- Textauszug
Dann ohne Halt vorbei an jenem Häuschen in Schiffmühle, das Fontanes Vater nach der Trennung von der Mutter bewohnte. Im Bus dazu humor- und liebevolle Briefzitate aus des Sohnes Feder. Weiter zur Ziegelei Altglietzen. Im zum Museum gewordenen Hoffmannschen Ringofen ein Solo-Tanzstück von Liam Maria Wustrack. Qualen, Kämpfe, Zerrissenheit spiegelnder Tanz in gespenstischer, nur schwach beleuchteter Enge. Im Bus Texte zur Nach-Wende-Deindustrialisierung, zur Flucht der Jungen, zum zögernden Wiederkommen.
Schließlich die Villa Hirsch in Eberswalde-Finow. Verfallener Sitz der Industriellenfamilie Hirsch, deren Begründer Gustav Hirsch mit dem Kauf und der beträchtlichen Erweiterung des seit 1698 bestehenden Messingwerkes in den 1860er Jahren entscheidend dazu beitrug, dass Eberswalde Industriestadt wurde. Die Schauspielenden jetzt als Geister der Vergangenheit durchs Haus treibend. Flucht. Quartier der Sowjetarmee. In der DDR für lange Jahre Kindergarten. Jetzt nichts. Und die Reste der Industriegeschichte ringsum. Auch des weltweit bekannt gewesenen Kranbaus der DDR. Dazu die seltsame, wegen maroden Holzbelags unbegehbare, von der alten Weidendammer Brücke in Berlin geerbte schmale, nur für Fußgänger geeignete Teufels- oder Liebesbrücke über den Finowkanal. Das Surreale feiert Urständ. Und im Bus die Brandenburger Werbekampagne „Es kann so einfach sein“.

- Vorliegende Daten
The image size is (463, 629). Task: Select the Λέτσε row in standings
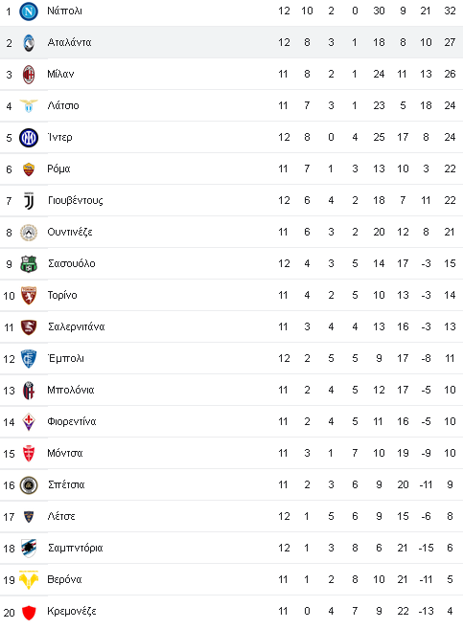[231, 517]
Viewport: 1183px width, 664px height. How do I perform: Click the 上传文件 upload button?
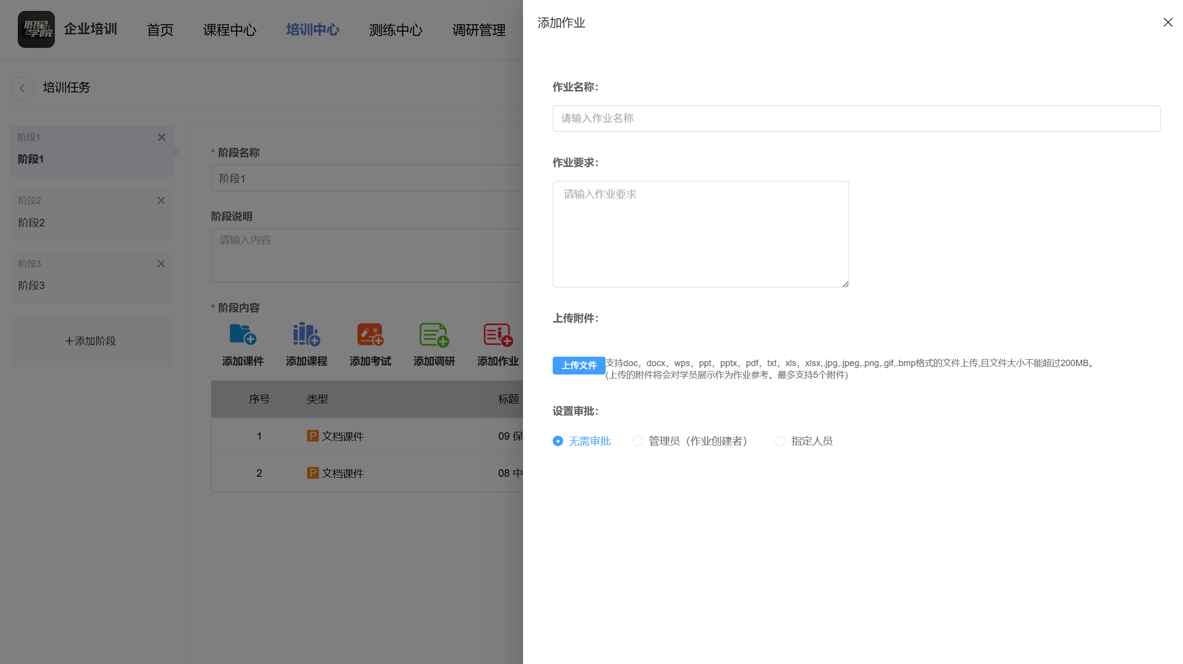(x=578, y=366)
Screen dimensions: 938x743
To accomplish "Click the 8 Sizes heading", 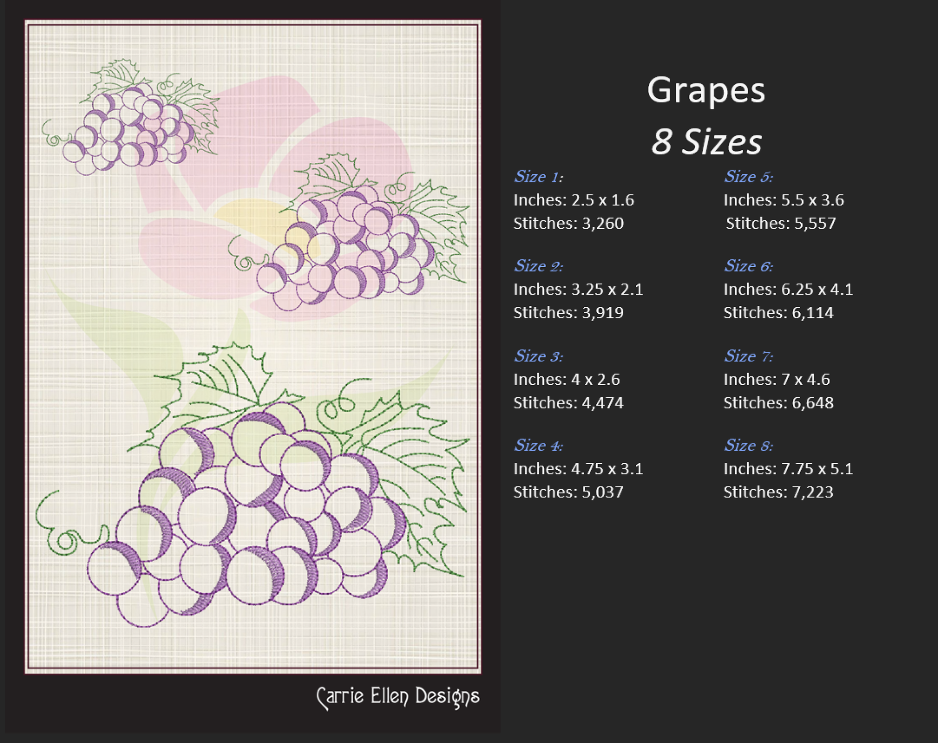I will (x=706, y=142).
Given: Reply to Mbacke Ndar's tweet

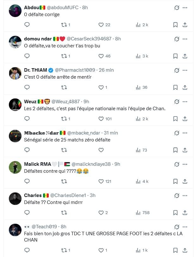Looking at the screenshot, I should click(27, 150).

- Aufgaben
- A) Nenne das Jahr, seit dem das Messingwerk laut dem Textauszug zur Bustour besteht.
- B) Schreibe den Textauszug zur Bustour im Anschluss an seinen letzten Satz weiter.
Die Daten stehen in keinem Zusammenhang mit dem Textauszug zur Bustour.

- Ergebnisse je Aufgabe
- A) Seit 1698.

- B)
Finale im Gemäuer einer Gründerzeitfabrik in Eberswalde, in der sich der ROFIN-Gewerbepark entfaltet. „Aus der Monokultur des Rohrleitungsbaus wurde ein buntes Neben- und Miteinander von Industrie, Handwerk, Dienstleistungen und Kultur“, steht im Programm. Auf einer Kantinenbühne spielen Horning und Fortmann mit riesigen Pappmachéköpfen in morbiden Gründerzeitklamotten eine Fontaneske von Julia Schoch. „Es ist nicht leicht. Und meistens will man zurückkehren.“ Mindestens ein Dutzend Mal wird dieser Satz, unterbrochen von allerlei Alltagsbeschreibung, wiederholt, mal schwerfällig klagend, mal laut herausgeschrien. Und zum Ausklang ein Auftritt der bis dahin im Hintergrund wirkenden fabelhaften Julia Fiebelkorn – Gesang, Ukulele, Keyboard, Komposition – und der gleichfalls fabelhaften Natasha Jaffe am Cello.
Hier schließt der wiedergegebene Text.